##### Texte de l'arrêt #####

ACJC/734/2013 du 07.06.2013 ( SOM ) , IRRECEVABLE

Descripteurs : CONDUITE DU PROCÈS; DROIT À LA PREUVE; AVANCE DE FRAIS
Normes : CPC.319; CPC.102
En fait
En droit
Par ces motifs
RÉPUBLIQUE ET CANTON DE GENÈVE

POUVOIR JUDICIAIRE

C/24295/2011 ACJC/734/2013

ARRÊT

DE LA COUR DE JUSTICE

Chambre civile

du vendredi 7 JUIN 2013

 

Entre

A______, ayant son siège ______ Genève, recourante contre une ordonnance rendue par la 3ème Chambre du Tribunal de première instance de ce canton le 8 février 2013, comparant par Me François Membrez, avocat, rue Verdaine 12, case postale 3647, 1211 Genève 3, en l'étude duquel elle fait élection de domicile,

et

B______, ayant son siège ______ Zurich, prise en son établissement à ______ Genève, intimée, comparant par Mes Carlo Lombardini et Emma Lombardini, avocats, rue de Hesse 8-10, case postale 5715, 1211 Genève 11, en l'étude desquels elle fait élection de domicile,

 


EN FAIT

A. a. Le 9 mai 2012, A______, dont le siège est à Genève, a déposé devant le Tribunal de première instance une demande en paiement portant sur une somme de 203'000 $, plus intérêts à 5% l'an dès le 18 février 2008, contre B______, sise à Zurich, prise en son établissement à Genève.

A l'appui de sa demande, A______ a exposé avoir effectué, en février 2008, sur conseil de B______, un investissement de 200'000 $ dans un fond C______ et avoir tout perdu en moins d'un an. Selon ses explications, il s'était avéré que ce fonds était en réalité un fonds relais de Bernard MADOFF. Or, dès juin 2000 déjà, B______ avait demandé à ses gérants de vendre les produits MADOFF des portefeuilles sous mandat de gestion. A______ reproche ainsi à B______ d'avoir traité différemment ses clients sous mandat de conseil de ses clients sous mandat de gestion. Elle avait violé son devoir d'information, en n'attirant pas son attention sur les doutes qu'elle nourrissait à l'égard de l'activité financière de Bernard MADOFF.

##### Données fournies #####

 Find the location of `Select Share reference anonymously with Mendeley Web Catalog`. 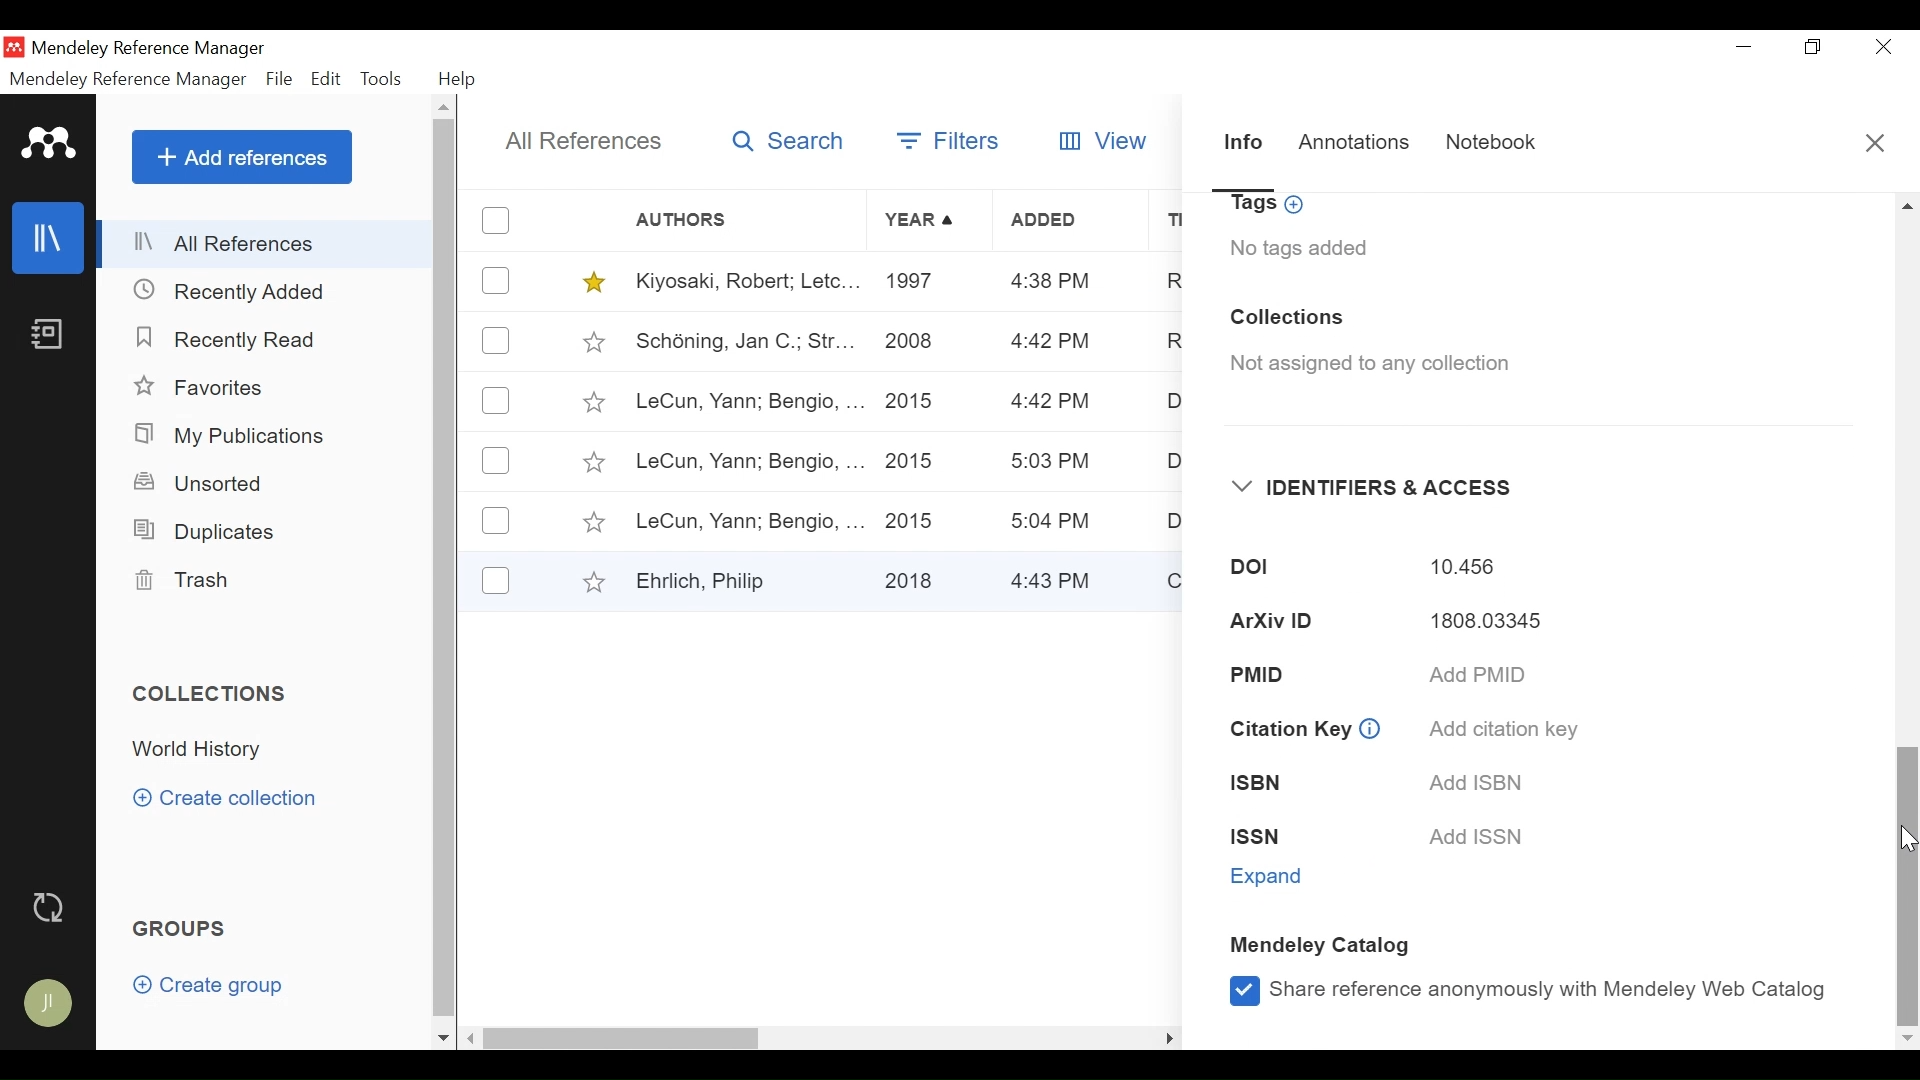

Select Share reference anonymously with Mendeley Web Catalog is located at coordinates (1526, 989).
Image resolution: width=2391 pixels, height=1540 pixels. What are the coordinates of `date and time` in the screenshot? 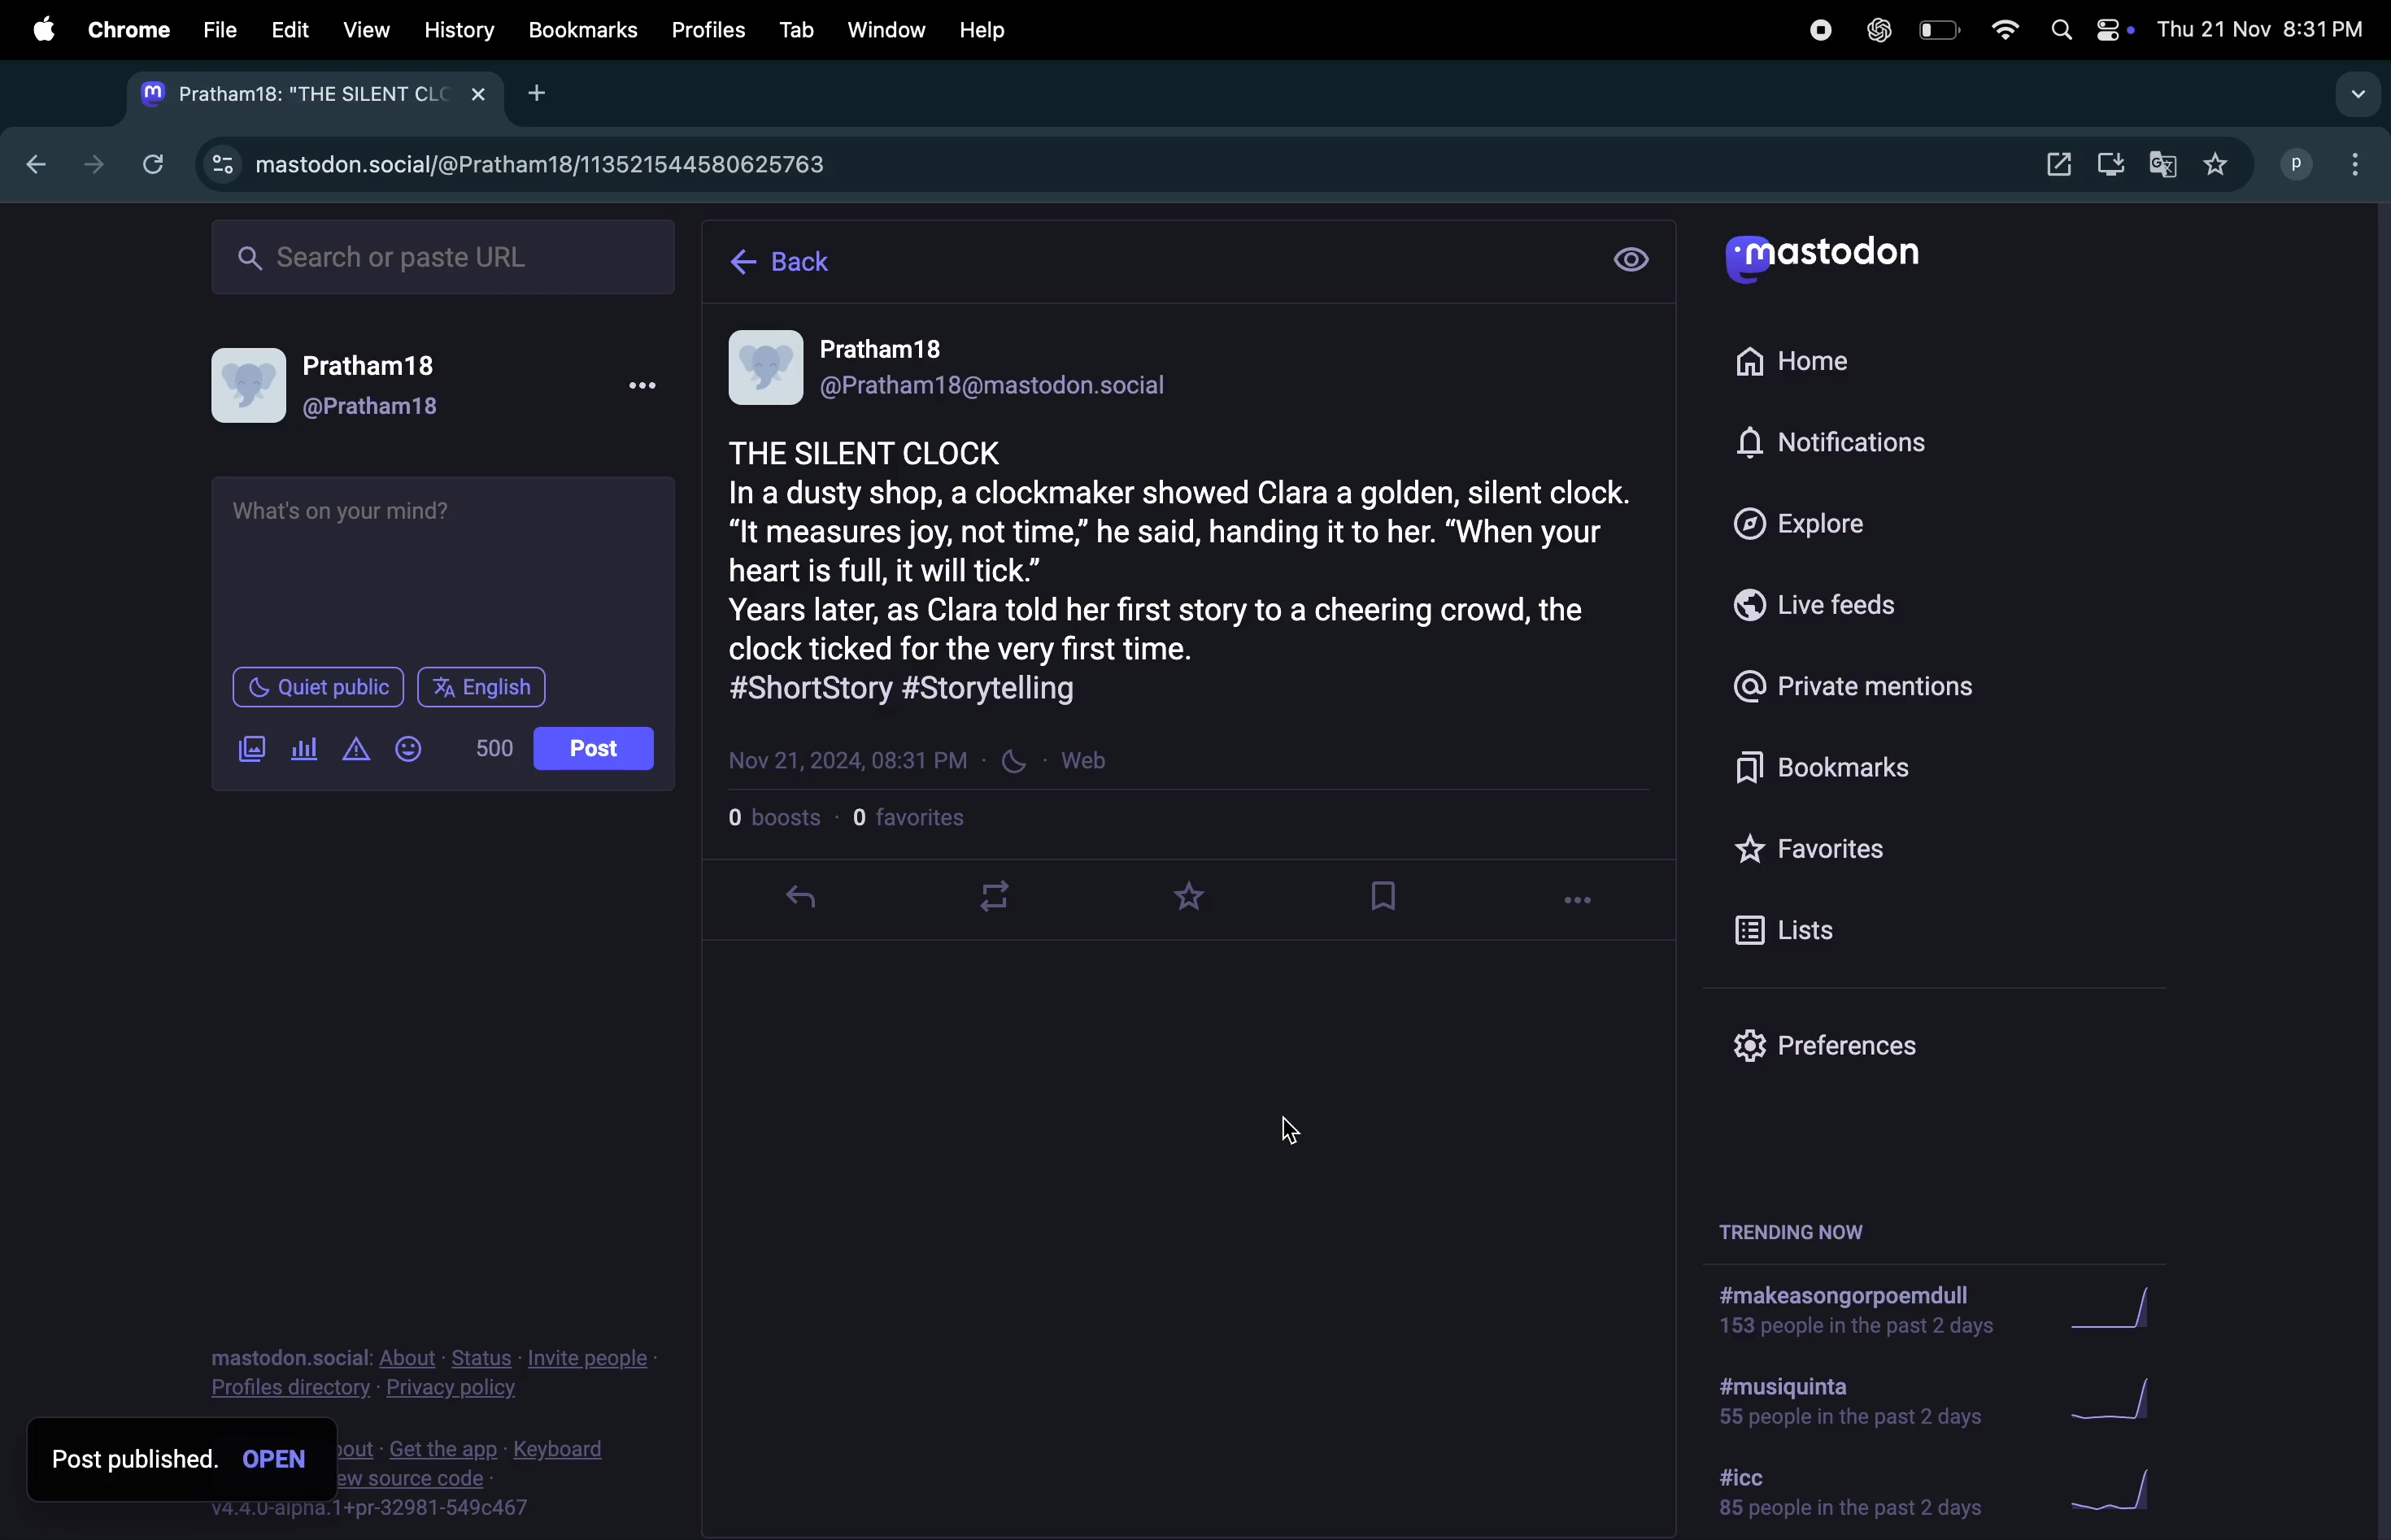 It's located at (2266, 29).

#####

Travail demandé »
D'après l'arrêt, pourquoi A______ reproche-t-elle à B______ d'avoir traité différemment ses clients sous mandat de conseil et ses clients sous mandat de gestion ? Répondez en une à trois phrases. Les données ne servent à rien pour ce travail.

Réponse complète »
Dès juin 2000, B______ avait demandé à ses gérants de vendre les produits MADOFF des portefeuilles sous mandat de gestion. Pourtant, en février 2008, A______ a investi 200'000 $ sur son conseil dans un fonds C______, qui s'est révélé être un fonds relais de Bernard MADOFF.